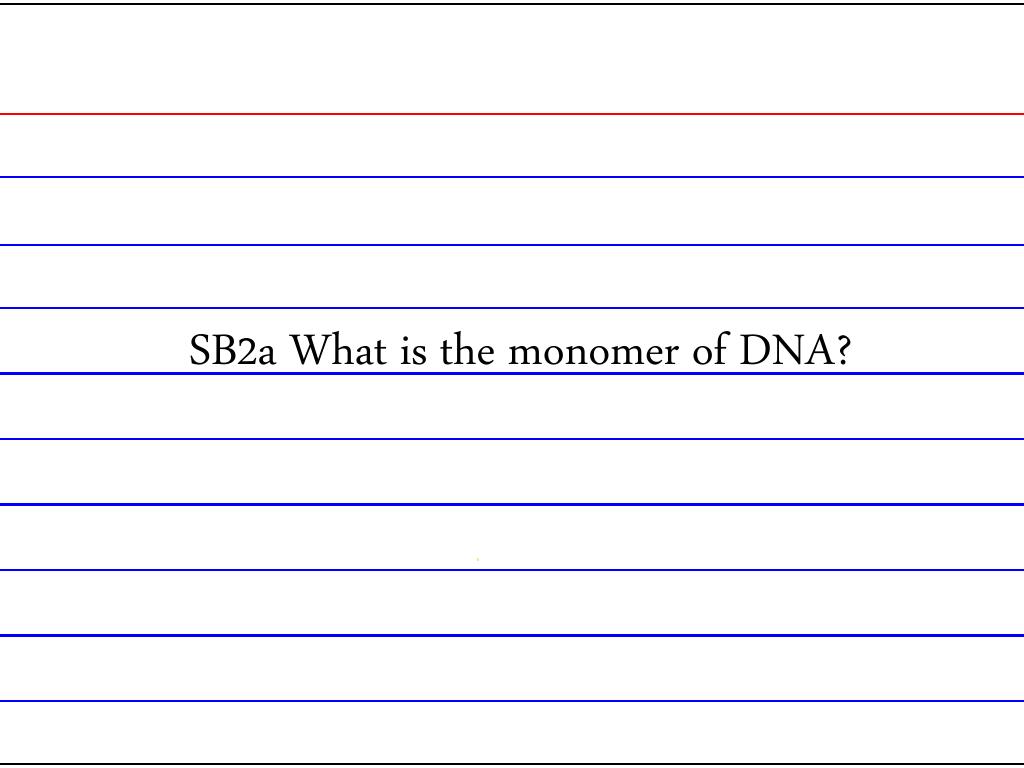Click the empty space below the last blue line

tap(512, 732)
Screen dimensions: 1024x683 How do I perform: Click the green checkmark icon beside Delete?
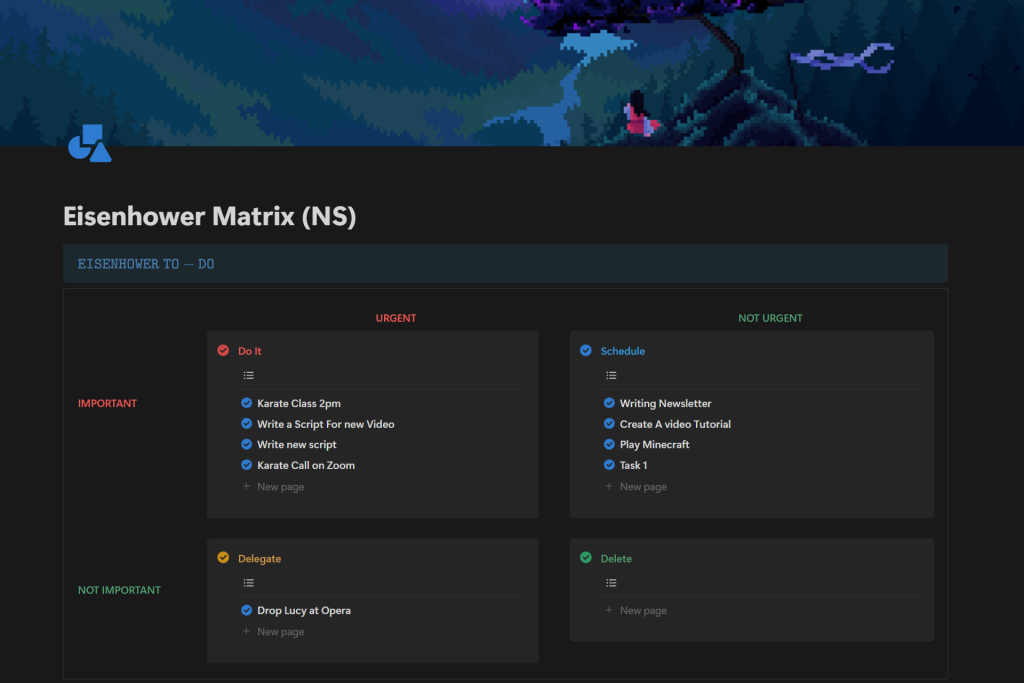(x=586, y=558)
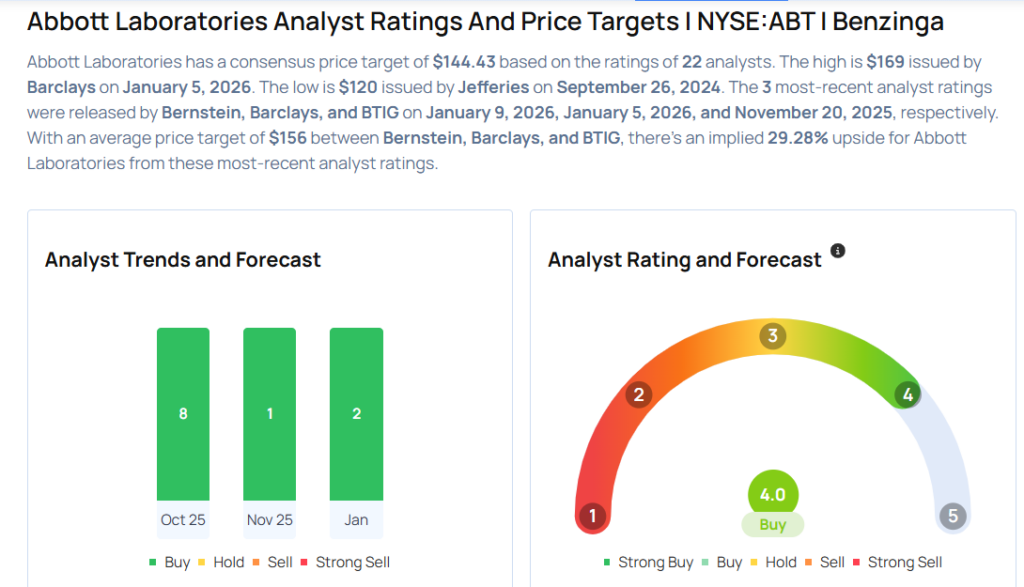Click gauge marker number 2
Image resolution: width=1024 pixels, height=587 pixels.
(x=638, y=395)
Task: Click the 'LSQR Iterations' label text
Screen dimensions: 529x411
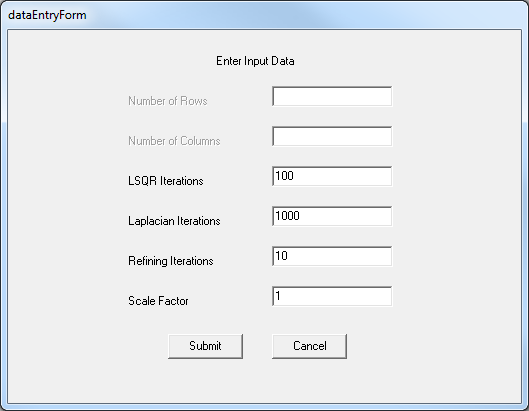Action: (x=166, y=181)
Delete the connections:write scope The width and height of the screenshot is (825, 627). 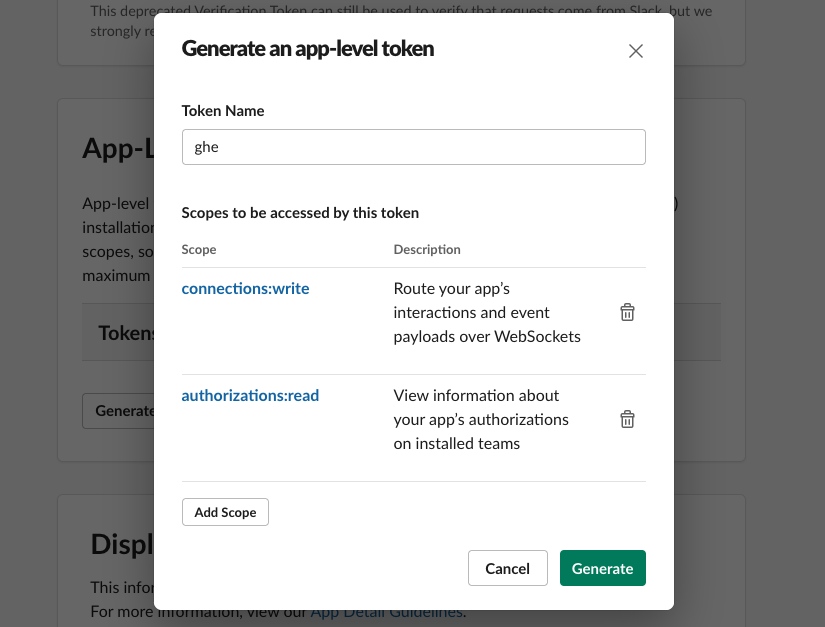click(x=627, y=312)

────────────────

Using the entries above, transcribe every line from the line containing "Screen dimensions: 1024x683" through the line containing "Task: Click the 'LSQR Iterations' label text". Do not copy pictures.

Screen dimensions: 1024x683 How do I perform: Click the green checkmark icon beside Delete?
(x=586, y=558)
Click gauge marker number 2
Image resolution: width=1024 pixels, height=587 pixels.
(x=638, y=395)
Task: Click the 'LSQR Iterations' label text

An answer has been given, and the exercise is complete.